A family spokesman, Keith Urbahn, said the former Pentagon leader had generalized myeloma.

“History may remember him for his extraordinary accomplishments in six decades in the civil service, but those who knew him best and whose lives have been forever changed will remember his unwavering love for his wife Joyce, his family and friends, and the honesty that a life consecrated to the country, ”the family said in a statement.

Considered cautious and combative by his former colleagues, patriot and prone to political tricks, Rumsfeld has built an impressive career in government under four presidents and has also worked in the big business world for more than 20 years.

He retired in 2008 and led the Rumsfeld Foundation to improve civil service and work with charities that provide services and support to families of wounded military and veterans.

Former US President George W. Bush has mourned Rumsfeld and called him a “very good man.”

“A man of intelligence, honesty and almost inexhaustible energy.
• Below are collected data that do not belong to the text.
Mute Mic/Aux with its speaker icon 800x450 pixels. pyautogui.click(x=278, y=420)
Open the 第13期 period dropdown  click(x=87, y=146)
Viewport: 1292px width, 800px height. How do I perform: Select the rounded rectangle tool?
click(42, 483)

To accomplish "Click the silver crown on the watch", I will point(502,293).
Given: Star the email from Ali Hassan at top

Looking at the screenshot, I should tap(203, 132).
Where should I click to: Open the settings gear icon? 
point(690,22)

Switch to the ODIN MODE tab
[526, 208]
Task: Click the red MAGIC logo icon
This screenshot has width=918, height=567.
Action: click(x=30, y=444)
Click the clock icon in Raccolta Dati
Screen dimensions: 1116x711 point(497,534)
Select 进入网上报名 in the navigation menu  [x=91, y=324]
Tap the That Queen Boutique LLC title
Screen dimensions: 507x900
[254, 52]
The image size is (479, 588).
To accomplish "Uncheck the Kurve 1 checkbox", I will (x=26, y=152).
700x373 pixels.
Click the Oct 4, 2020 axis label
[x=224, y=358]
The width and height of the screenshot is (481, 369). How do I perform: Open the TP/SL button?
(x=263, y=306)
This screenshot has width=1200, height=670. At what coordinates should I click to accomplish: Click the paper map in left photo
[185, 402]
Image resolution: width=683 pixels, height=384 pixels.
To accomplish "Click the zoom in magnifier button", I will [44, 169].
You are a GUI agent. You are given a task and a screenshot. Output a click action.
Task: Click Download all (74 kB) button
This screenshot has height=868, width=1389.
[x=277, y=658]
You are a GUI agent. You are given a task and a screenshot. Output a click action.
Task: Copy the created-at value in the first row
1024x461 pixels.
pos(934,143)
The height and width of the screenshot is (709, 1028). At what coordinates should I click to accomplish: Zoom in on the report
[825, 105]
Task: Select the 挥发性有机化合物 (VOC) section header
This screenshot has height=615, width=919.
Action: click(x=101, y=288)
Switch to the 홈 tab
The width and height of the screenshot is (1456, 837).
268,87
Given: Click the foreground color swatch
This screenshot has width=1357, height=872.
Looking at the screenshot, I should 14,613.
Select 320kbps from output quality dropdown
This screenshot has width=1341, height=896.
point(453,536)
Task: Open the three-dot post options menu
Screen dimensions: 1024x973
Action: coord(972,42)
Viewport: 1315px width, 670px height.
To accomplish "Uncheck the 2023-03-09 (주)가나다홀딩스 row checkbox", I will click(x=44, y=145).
He has never been tough with difficult decisions and has never shied away from responsibility,” Bush said in a report, though he did not mention Rumsfeld’s controversial decision to attack Iraq.

“We are failing an exemplary official and a very good man,” added the former president.

Rumsfeld served as head of the Department of Defense in the administrations of Republican Presidents Gerald Ford and GW Bush from 1975 to 1977 and from 2001 to 2006.

One of his most important roles was organizing the Pentagon’s response to the terrorist attacks of September 11, 2001.

Subsequently, Rumsfeld led the US military offensive in Afghanistan, which toppled the Taliban regime and protected Osama bin Laden and other leaders of the Al Qaeda terrorist network.

Two years later, Rumsfeld oversaw the US invasion of Iraq to overthrow then-dictator Saddam Hussein.

The Pentagon leader immediately warned that Iraq was amassing a growing arsenal of weapons of mass destruction, even though such weapons had never been found in the country.

In 2004, Rumsfeld twice asked Bush to allow him to resign after information about the brutal treatment of American prisoners held at the infamous Iraqi Abu Ghraib prison became public. He later referred to this episode as the darkest moment of his job as Secretary of Defense.

Yet it was only after the midterm elections in November 2006, when Democrats won a majority in Congress, that the president allowed Rumsfeld to stir up waves of American anti-war sentiment. He resigned in December of that year and was replaced by Robert Gates.

When Rumsfeld died, he left his wife, three children and seven grandchildren.